Many patients with CKD have a slowly progressive decline in function.  Often these patients get admitted  with a higher creatinine than their previous documented creatinine.  We then often quickly label them as having AKI.  But we should also consider the possibility that the patient’s new creatinine represents continued deterioration of their CKD.

While not perfect (few if any formulas used for renal disease or fluid and electrolyte disorders are), we can graph 1/creatinine versus time to get a reasonable estimate of expected progression.  Here is the idea.  For a majority of patients the endless progression to end stage progresses in a straight line of 1/creatinine versus time.  One can find this concept used in the trials that showed that ACE-I or ARB slowed the progression of diabetic nephropathy.  The investigators calculated the curves slope before and after intervention.  A slower slope gave evidence that the drugs delayed the inevitable progression to end stage.

If we have access to records (as we do at the VA system), we can draw a line representing the previous serum creatinines.  Extrapolating that line allows us to estimate what the patient’s creatinine would most likely be on admission.  A significantly higher creatinine suggests AKI on CKD.

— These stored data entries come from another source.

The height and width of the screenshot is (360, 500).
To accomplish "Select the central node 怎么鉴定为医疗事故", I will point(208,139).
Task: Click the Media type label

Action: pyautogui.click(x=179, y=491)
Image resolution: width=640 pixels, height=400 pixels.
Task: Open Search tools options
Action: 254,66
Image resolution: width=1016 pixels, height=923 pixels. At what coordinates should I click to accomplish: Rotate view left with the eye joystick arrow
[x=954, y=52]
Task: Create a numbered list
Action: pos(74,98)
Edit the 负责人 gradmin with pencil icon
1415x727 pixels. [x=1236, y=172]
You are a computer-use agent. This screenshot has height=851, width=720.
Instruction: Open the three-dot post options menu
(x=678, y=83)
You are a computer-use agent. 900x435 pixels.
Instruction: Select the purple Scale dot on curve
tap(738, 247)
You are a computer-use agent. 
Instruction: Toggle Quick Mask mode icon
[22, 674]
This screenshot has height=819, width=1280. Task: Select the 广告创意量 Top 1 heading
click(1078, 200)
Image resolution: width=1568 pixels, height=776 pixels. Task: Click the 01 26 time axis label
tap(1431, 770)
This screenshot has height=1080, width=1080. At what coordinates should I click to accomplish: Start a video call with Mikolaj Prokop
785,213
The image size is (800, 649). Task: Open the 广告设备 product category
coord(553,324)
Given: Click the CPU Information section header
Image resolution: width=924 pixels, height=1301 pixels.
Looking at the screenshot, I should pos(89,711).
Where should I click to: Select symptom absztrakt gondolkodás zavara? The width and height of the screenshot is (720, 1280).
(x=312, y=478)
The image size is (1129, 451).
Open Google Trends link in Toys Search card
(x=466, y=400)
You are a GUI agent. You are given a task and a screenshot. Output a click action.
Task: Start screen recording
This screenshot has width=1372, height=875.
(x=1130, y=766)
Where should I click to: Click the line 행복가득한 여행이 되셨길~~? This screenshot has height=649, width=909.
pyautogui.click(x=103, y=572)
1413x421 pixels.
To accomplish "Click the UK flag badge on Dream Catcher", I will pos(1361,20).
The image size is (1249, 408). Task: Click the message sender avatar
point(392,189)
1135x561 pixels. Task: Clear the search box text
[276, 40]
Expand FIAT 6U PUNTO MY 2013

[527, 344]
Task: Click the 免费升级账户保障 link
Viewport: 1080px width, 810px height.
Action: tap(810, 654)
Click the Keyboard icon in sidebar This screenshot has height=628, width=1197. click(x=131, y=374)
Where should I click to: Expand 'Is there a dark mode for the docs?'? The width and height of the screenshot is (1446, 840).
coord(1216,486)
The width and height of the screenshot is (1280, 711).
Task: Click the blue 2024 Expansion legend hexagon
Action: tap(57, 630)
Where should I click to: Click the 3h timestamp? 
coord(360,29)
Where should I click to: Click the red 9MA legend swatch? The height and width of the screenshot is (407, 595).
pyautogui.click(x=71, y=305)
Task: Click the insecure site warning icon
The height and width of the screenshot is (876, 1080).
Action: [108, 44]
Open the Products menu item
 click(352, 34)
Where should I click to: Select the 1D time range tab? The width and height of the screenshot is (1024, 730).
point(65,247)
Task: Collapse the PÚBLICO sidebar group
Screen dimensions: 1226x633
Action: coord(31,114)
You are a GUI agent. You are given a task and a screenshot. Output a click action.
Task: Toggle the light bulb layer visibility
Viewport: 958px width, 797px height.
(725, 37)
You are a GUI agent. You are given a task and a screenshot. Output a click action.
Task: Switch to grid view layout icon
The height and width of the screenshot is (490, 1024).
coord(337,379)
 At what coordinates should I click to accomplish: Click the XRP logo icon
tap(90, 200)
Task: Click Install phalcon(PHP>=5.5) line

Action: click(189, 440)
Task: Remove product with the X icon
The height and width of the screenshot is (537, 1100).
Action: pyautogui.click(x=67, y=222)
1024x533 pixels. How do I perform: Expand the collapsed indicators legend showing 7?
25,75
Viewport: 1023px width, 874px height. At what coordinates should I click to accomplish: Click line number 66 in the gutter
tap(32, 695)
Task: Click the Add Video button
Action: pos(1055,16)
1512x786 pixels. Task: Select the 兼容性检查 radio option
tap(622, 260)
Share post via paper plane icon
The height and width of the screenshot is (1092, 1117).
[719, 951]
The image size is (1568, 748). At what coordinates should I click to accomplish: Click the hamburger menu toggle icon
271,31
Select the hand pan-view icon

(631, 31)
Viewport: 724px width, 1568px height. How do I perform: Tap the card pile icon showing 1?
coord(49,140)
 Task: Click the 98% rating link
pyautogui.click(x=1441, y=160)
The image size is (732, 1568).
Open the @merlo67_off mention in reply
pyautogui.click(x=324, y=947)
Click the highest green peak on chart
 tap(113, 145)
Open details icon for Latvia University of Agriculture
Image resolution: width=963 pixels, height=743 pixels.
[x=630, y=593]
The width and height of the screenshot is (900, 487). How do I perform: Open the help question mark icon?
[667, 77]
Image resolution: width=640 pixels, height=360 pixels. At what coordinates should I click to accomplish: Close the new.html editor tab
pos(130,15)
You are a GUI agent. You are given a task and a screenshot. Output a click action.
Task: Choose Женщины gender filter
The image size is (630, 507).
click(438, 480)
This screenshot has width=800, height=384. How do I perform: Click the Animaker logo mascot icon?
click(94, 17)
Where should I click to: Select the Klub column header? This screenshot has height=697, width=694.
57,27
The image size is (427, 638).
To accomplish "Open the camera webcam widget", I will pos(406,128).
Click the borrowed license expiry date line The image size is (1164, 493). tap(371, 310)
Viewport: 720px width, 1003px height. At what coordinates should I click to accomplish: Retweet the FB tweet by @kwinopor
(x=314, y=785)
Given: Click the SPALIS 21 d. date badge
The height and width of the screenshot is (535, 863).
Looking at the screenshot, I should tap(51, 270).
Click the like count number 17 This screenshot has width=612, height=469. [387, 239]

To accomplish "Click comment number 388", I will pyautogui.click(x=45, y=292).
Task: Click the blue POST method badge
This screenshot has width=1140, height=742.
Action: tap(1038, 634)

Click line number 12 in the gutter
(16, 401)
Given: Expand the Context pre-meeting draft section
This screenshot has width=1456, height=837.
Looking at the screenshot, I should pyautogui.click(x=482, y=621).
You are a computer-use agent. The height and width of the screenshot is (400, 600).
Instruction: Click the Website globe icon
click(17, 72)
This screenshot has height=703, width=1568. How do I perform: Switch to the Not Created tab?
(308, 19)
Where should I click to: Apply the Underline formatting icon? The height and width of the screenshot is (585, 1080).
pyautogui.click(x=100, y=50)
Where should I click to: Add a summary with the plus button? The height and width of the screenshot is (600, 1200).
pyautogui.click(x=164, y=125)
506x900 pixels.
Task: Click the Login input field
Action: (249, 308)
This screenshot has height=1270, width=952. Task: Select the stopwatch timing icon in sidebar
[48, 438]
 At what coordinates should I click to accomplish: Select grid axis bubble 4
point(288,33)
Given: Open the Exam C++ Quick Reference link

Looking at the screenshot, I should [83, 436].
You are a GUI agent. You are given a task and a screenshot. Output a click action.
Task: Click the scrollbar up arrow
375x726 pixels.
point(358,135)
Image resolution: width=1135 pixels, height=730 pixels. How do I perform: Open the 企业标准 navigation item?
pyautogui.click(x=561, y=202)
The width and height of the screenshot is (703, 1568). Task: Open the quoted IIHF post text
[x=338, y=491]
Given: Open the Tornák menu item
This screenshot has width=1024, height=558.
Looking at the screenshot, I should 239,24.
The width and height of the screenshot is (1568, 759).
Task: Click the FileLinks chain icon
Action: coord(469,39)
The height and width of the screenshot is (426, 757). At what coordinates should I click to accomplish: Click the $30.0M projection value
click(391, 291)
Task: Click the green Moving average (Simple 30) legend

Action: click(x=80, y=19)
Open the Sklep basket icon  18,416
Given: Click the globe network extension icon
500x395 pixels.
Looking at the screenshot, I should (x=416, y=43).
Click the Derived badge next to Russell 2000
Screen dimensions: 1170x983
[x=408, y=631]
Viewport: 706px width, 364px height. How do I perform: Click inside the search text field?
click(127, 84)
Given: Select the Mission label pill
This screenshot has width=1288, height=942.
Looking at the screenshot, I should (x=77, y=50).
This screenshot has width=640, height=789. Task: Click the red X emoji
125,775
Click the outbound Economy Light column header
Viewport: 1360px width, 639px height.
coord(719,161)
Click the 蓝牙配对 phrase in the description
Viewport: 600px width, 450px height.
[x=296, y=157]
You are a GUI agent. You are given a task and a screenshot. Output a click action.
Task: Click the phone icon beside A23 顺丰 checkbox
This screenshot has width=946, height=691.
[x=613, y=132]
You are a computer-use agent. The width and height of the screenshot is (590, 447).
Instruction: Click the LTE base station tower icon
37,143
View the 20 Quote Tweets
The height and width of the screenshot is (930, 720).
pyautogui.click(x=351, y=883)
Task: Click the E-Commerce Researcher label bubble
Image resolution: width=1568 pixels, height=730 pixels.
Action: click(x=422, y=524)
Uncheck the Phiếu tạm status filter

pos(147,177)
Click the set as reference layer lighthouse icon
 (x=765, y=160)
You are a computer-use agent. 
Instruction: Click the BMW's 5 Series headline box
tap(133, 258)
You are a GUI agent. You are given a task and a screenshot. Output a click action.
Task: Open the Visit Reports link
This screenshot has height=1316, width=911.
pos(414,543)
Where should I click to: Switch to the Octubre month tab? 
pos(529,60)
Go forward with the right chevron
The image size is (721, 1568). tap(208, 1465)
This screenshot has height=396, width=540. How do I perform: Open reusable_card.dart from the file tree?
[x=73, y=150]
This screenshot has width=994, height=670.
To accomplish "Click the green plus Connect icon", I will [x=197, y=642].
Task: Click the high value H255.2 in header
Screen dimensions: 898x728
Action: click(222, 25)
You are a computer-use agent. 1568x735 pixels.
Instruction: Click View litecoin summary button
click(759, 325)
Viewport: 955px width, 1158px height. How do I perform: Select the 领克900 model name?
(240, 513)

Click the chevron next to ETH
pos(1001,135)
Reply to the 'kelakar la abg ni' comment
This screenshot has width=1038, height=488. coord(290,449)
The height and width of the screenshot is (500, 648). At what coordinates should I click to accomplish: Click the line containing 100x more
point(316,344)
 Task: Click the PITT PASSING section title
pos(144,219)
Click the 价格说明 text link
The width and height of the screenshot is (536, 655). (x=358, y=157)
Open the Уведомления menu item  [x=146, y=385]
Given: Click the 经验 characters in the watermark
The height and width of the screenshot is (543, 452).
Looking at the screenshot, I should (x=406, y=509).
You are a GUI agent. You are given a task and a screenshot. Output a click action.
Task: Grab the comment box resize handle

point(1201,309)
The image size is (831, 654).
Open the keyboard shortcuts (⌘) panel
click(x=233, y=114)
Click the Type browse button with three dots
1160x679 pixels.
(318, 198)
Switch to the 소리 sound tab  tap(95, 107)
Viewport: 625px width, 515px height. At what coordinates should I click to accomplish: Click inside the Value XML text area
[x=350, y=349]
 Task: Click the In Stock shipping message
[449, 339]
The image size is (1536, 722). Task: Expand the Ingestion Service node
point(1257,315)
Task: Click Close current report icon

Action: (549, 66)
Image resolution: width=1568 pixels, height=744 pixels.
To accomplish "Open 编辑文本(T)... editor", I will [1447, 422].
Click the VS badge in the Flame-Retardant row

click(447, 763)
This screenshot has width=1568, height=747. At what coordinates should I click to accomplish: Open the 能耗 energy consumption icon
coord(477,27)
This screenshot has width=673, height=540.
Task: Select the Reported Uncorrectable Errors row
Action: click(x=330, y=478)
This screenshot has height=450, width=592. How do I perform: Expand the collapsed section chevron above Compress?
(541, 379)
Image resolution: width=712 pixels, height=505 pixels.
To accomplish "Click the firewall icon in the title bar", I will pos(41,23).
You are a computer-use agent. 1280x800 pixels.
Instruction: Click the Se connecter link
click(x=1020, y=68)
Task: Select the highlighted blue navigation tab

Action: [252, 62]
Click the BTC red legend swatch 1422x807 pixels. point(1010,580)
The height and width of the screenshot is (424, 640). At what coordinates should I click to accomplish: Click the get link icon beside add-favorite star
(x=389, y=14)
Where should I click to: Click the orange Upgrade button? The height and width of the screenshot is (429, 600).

As an example, let’s assume a patient has diabetes mellitus and proteinuria.  We have creatinine measurements every 6 months:

Time in months Creatinine 1/Creatinine
0 1.2 0.83
6 1.3 0.77
12 1.4 0.71
18 1.6 0.63
24 1.8 0.56
Expected 30 2 0.5
Actual 30 2.5 0.4

Using this progression you can graph a reasonably straight line with 1/creatinine vs. time.  With the patient presenting at 30 months and most recent creatinine measurement at 24 months, we would expect an increase from 1.8 to 2.  But if the patient actually presents at 2.5 we should strongly consider the possibility of acute kidney injury.

I would not state that the patient as a baseline creatinine of 1.8 since the creatinine has steadily increased for the past 2 years.  To be complete I would point out that the most creatinine was 1.8 6 months ago, with an expected increase to approximately 2.  The increase to 2.5 is thus unexpected and should trigger a careful evaluation (r/o obstruction, check volume status, look for events that might have triggered kidney injury such as medications).

I hope this clarifies my concern about the term baseline creatinine.  If the creatinine stays steady for a period of time, then we could use the term, but often the creatinine inevitably increases.